No special invites to PAP, PA, says CNA

PM Lee with fellow MP panelists Ms Indranee Rajah and Mdm Intan Azura Mokhtar. Source: MICA

PM Lee with fellow MP panelists Ms Indranee Rajah and Mdm Intan Azura Mokhtar. Source: MICA

Responding to speculation on the Internet, Channel NewsAsia has said that it did not reserve any seats at its recent forum with Prime Minister Lee Hsien Loong for members of the People’s Action Party (PAP) or the People’s Association.

Replying to queries from Singapolitics, a spokesman from Mediacorp said: “No, we did not give PAP or the People’s Association a certain number of invites.”

The brief reply did not explain, however, how it actually chose the participants for the forum.

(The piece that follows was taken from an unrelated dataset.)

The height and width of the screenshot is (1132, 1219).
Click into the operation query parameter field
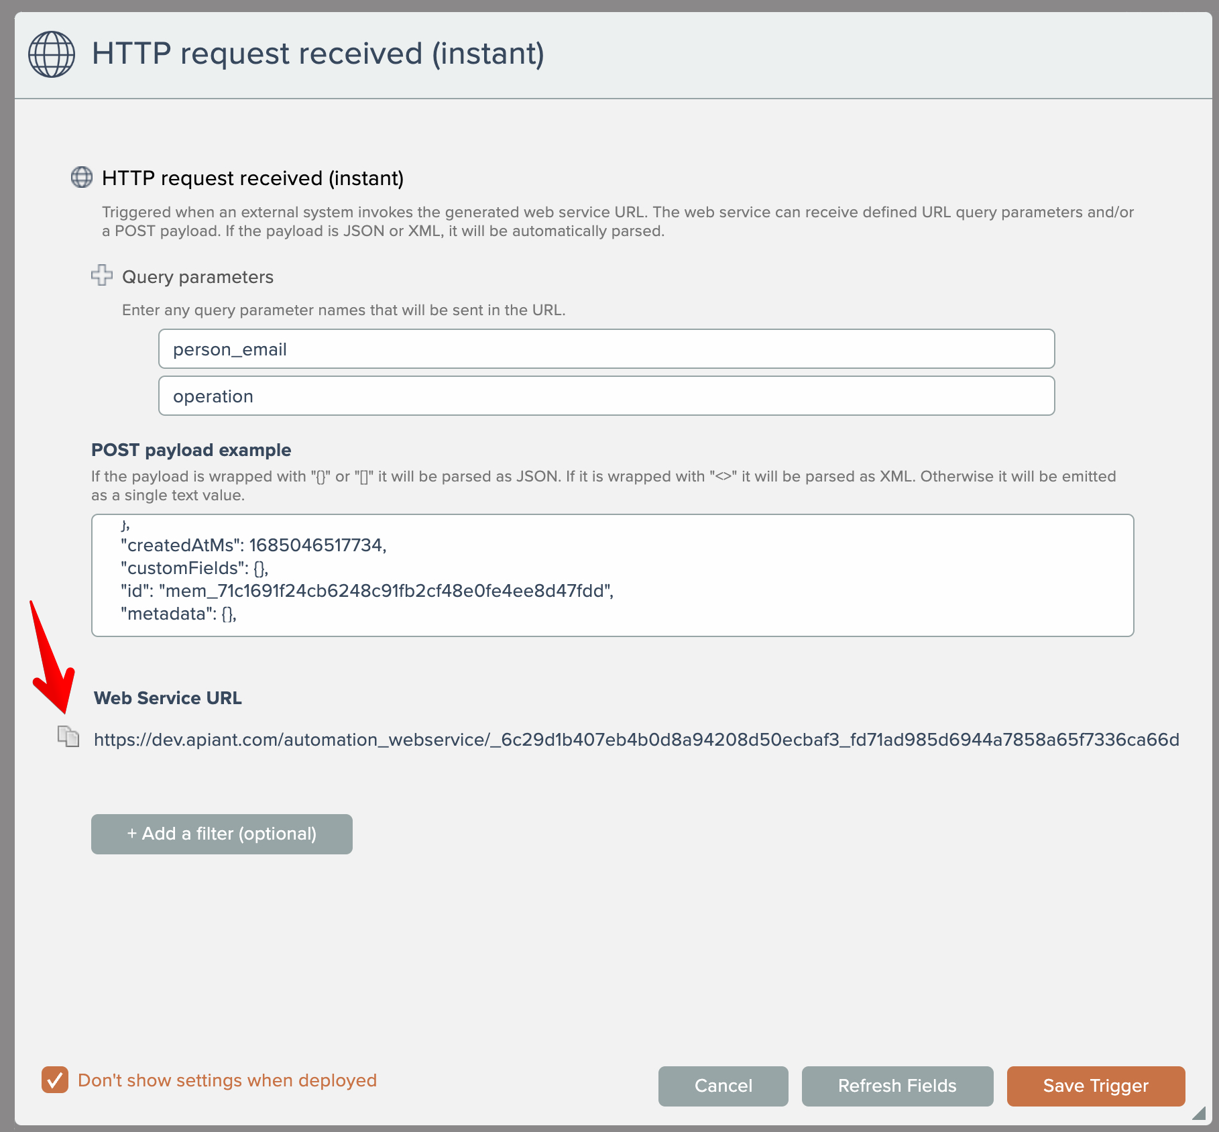click(606, 396)
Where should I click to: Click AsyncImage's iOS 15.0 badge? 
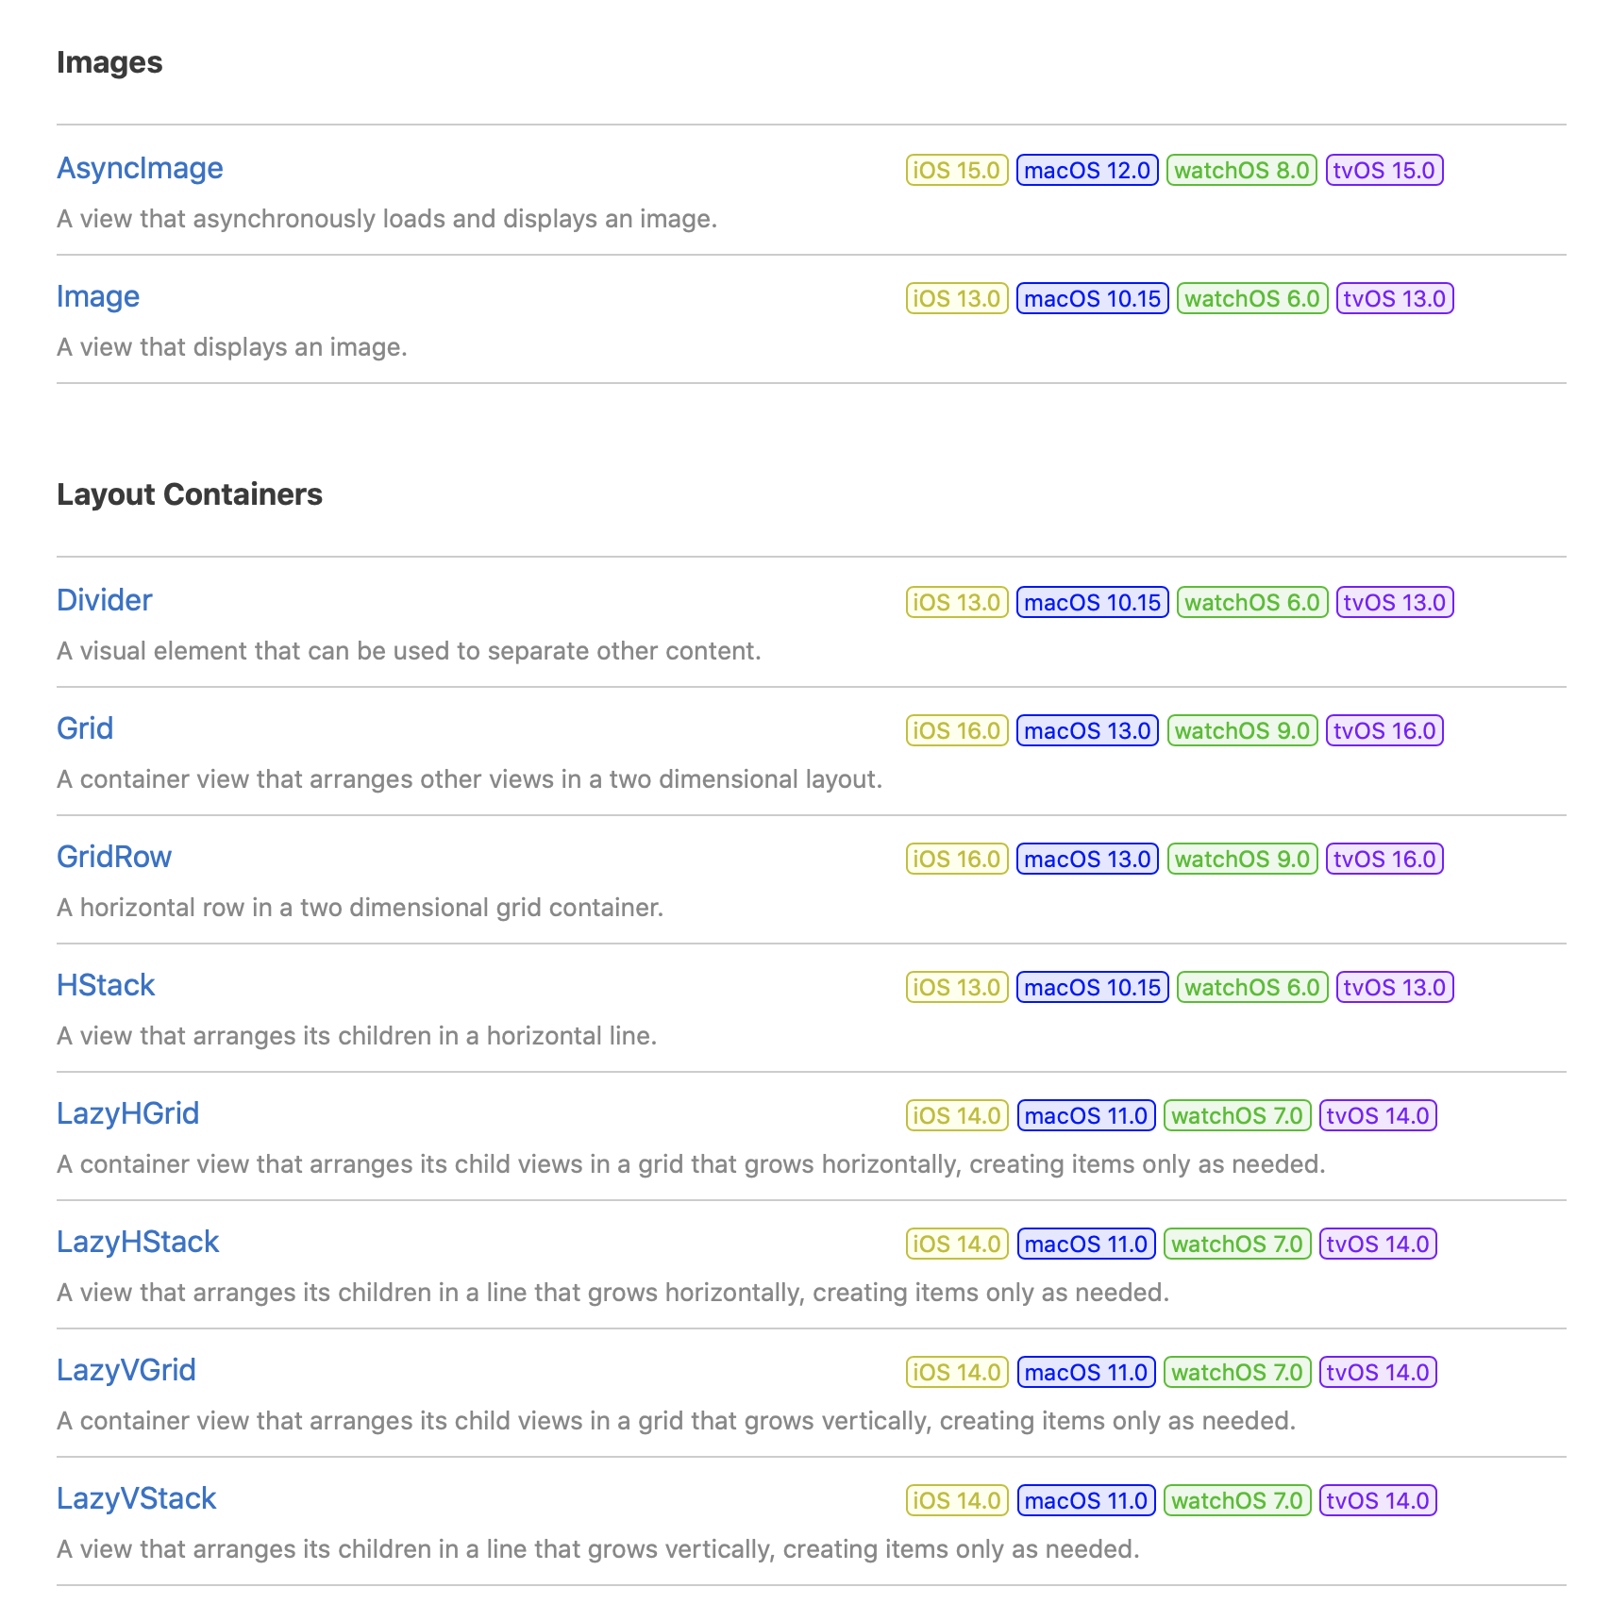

The forum, called A Conversation with PM Lee, was filmed and aired on CNA last Friday.

But more so than any of the questions asked, it was the make-up of the 50-member audience that caught the attention of many netizens.

Many scoured the footage of the televised forum to try and spot PAP members.

Over the weekend, dozens began questioning the authenticity of the forum, posting pictures of some audience members identifying them as PAP or grassroots activists.

The issue picked up steam again on Wednesday when a picture began circulating on social media giving the background of 36 participants. Netizens accused them as being linked to or “friendly with” the PAP.

A CNA article published before the forum said that the 50 audience members were drawn from “various quarters of society, including business leaders, professionals, tertiary students, unionists, non-governmental organisations, social entrepreneurs, new citizens and others”

A check with the attendance sheet distributed to media outlets found that some attended in their capacity as grassroots members.

They include Ms Hamidah Aidillah Mustafa, a grassroots leader from the Keat Hong citizens’ consultative committee (CCC); Mr Tay Xiong Sheng from the Woodlands CCC; Mr Budiman Mohamed Salleh, assistant secretary in the Kaki Bukit CCC; and Mr Daniel Ho, member of the youth executive committee for the Boon Lay Community Centre.

But at least one forum participant has rebutted netizens’ accusations.

In a comment on PM Lee’s Facebook page, Mr Chin Yen, the managing director of PulseMetrics, said he was not there to “wayang”. Wayang means performance or movie in Malay; in colloquial terms, it means simply to put up a performance.

“I didn’t go to sing praises and I raised points which I thought were important for Singapore’s future. Both points that I spoke about touched on a need to change direction, and one of them confronted a central tenet of PAP’s philosophy,” he said.

He added that in the post-forum reception, many participants stayed behind to exchange views and ideas, and that he found that his fellow audience members came from “diverse backgrounds”.

Netizens had also taken issue with a graphic depicting the audience’s response to a quick poll done during the forum.

The audience was asked whether they thought unwed people should have children. Fifty-four per cent said no, while 46 per cent said yes.

Though the results were close, the graphic showed the “no” bar as more than twice as long as the “yes” bar, prompting PM Lee to note during the taping: “Which is quite close, I think the graph doesn’t quite show it.”